[Dataset — start]

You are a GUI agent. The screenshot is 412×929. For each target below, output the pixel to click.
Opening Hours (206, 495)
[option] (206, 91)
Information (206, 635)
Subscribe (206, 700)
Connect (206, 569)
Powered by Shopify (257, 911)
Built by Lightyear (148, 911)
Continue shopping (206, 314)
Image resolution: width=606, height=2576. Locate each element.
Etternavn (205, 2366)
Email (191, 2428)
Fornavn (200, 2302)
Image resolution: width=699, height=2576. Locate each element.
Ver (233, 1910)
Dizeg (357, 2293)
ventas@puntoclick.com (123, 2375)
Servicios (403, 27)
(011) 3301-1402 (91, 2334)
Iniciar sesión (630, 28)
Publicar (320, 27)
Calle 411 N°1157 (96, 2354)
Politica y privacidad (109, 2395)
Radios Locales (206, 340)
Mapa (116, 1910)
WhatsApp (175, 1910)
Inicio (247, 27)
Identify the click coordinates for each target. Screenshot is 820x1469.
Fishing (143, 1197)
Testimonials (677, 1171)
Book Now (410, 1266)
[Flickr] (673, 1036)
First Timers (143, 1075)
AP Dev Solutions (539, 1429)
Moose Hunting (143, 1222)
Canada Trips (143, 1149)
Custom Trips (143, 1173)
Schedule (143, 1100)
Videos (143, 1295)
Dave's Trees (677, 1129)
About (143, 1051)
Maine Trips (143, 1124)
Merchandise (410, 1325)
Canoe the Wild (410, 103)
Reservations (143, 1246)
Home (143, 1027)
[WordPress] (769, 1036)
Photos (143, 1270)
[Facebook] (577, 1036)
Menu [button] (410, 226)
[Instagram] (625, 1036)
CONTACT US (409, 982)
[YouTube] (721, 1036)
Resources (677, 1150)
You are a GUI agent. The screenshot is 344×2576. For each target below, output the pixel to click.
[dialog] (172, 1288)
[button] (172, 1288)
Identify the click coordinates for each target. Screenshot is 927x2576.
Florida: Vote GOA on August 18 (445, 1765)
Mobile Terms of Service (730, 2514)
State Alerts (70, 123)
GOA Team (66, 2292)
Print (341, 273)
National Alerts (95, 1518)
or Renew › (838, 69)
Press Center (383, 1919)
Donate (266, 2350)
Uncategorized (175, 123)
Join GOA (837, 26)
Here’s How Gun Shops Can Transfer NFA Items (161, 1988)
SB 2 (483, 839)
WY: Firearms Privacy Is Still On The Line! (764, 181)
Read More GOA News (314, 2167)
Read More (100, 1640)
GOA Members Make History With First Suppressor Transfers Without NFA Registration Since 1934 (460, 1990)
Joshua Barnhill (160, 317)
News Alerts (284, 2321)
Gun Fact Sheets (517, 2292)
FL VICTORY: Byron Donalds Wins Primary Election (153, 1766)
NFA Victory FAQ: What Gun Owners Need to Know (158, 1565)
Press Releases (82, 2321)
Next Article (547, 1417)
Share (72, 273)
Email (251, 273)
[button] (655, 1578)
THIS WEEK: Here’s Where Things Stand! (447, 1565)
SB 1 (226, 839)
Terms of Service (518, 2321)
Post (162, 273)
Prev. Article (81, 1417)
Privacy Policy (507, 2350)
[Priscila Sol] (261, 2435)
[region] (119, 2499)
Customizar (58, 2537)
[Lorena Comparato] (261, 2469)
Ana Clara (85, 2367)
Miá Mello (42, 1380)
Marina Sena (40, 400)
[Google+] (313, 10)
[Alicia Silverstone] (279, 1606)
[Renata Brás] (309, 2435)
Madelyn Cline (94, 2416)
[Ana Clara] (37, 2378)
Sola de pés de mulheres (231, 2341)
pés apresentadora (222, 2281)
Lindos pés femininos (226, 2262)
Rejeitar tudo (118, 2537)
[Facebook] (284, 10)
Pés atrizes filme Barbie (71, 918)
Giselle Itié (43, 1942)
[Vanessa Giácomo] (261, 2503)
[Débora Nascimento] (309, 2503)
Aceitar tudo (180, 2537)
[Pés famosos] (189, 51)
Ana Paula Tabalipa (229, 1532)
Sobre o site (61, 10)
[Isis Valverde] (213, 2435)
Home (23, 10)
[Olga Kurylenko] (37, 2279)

[Dataset — finish]

The answer should consist of all the lines above, retyped exactly.

You are a GUI agent. The screenshot is 412×929. For each target below, output the pixel to click.
Opening Hours (206, 495)
[option] (206, 91)
Information (206, 635)
Subscribe (206, 700)
Connect (206, 569)
Powered by Shopify (257, 911)
Built by Lightyear (148, 911)
Continue shopping (206, 314)
Image resolution: width=606, height=2576. Locate each element.
Etternavn (205, 2366)
Email (191, 2428)
Fornavn (200, 2302)
Image resolution: width=699, height=2576. Locate each element.
Ver (233, 1910)
Dizeg (357, 2293)
ventas@puntoclick.com (123, 2375)
Servicios (403, 27)
(011) 3301-1402 (91, 2334)
Iniciar sesión (630, 28)
Publicar (320, 27)
Calle 411 N°1157 (96, 2354)
Politica y privacidad (109, 2395)
Radios Locales (206, 340)
Mapa (116, 1910)
WhatsApp (175, 1910)
Inicio (247, 27)
Identify the click coordinates for each target. Screenshot is 820x1469.
Fishing (143, 1197)
Testimonials (677, 1171)
Book Now (410, 1266)
[Flickr] (673, 1036)
First Timers (143, 1075)
AP Dev Solutions (539, 1429)
Moose Hunting (143, 1222)
Canada Trips (143, 1149)
Custom Trips (143, 1173)
Schedule (143, 1100)
Videos (143, 1295)
Dave's Trees (677, 1129)
About (143, 1051)
Maine Trips (143, 1124)
Merchandise (410, 1325)
Canoe the Wild (410, 103)
Reservations (143, 1246)
Home (143, 1027)
[WordPress] (769, 1036)
Photos (143, 1270)
[Facebook] (577, 1036)
Menu [button] (410, 226)
[Instagram] (625, 1036)
CONTACT US (409, 982)
[YouTube] (721, 1036)
Resources (677, 1150)
You are a GUI agent. The screenshot is 344×2576. For each target below, output the pixel to click.
[dialog] (172, 1288)
[button] (172, 1288)
Identify the click coordinates for each target. Screenshot is 927x2576.
Florida: Vote GOA on August 18 (445, 1765)
Mobile Terms of Service (730, 2514)
State Alerts (70, 123)
GOA Team (66, 2292)
Print (341, 273)
National Alerts (95, 1518)
or Renew › (838, 69)
Press Center (383, 1919)
Donate (266, 2350)
Uncategorized (175, 123)
Join GOA (837, 26)
Here’s How Gun Shops Can Transfer NFA Items (161, 1988)
SB 2 (483, 839)
WY: Firearms Privacy Is Still On The Line! (764, 181)
Read More GOA News (314, 2167)
Read More (100, 1640)
GOA Members Make History With First Suppressor Transfers Without NFA Registration Since 1934 (460, 1990)
Joshua Barnhill (160, 317)
News Alerts (284, 2321)
Gun Fact Sheets (517, 2292)
FL VICTORY: Byron Donalds Wins Primary Election (153, 1766)
NFA Victory FAQ: What Gun Owners Need to Know (158, 1565)
Press Releases (82, 2321)
Next Article (547, 1417)
Share (72, 273)
Email (251, 273)
[button] (655, 1578)
THIS WEEK: Here’s Where Things Stand! (447, 1565)
SB 1 (226, 839)
Terms of Service (518, 2321)
Post (162, 273)
Prev. Article (81, 1417)
Privacy Policy (507, 2350)
[Priscila Sol] (261, 2435)
[region] (119, 2499)
Customizar (58, 2537)
[Lorena Comparato] (261, 2469)
Ana Clara (85, 2367)
Miá Mello (42, 1380)
Marina Sena (40, 400)
[Google+] (313, 10)
[Alicia Silverstone] (279, 1606)
[Renata Brás] (309, 2435)
Madelyn Cline (94, 2416)
[Ana Clara] (37, 2378)
Sola de pés de mulheres (231, 2341)
pés apresentadora (222, 2281)
Lindos pés femininos (226, 2262)
Rejeitar tudo (118, 2537)
[Facebook] (284, 10)
Pés atrizes filme Barbie (71, 918)
Giselle Itié (43, 1942)
[Vanessa Giácomo] (261, 2503)
[Débora Nascimento] (309, 2503)
Aceitar tudo (180, 2537)
[Pés famosos] (189, 51)
Ana Paula Tabalipa (229, 1532)
Sobre o site (61, 10)
[Isis Valverde] (213, 2435)
Home (23, 10)
[Olga Kurylenko] (37, 2279)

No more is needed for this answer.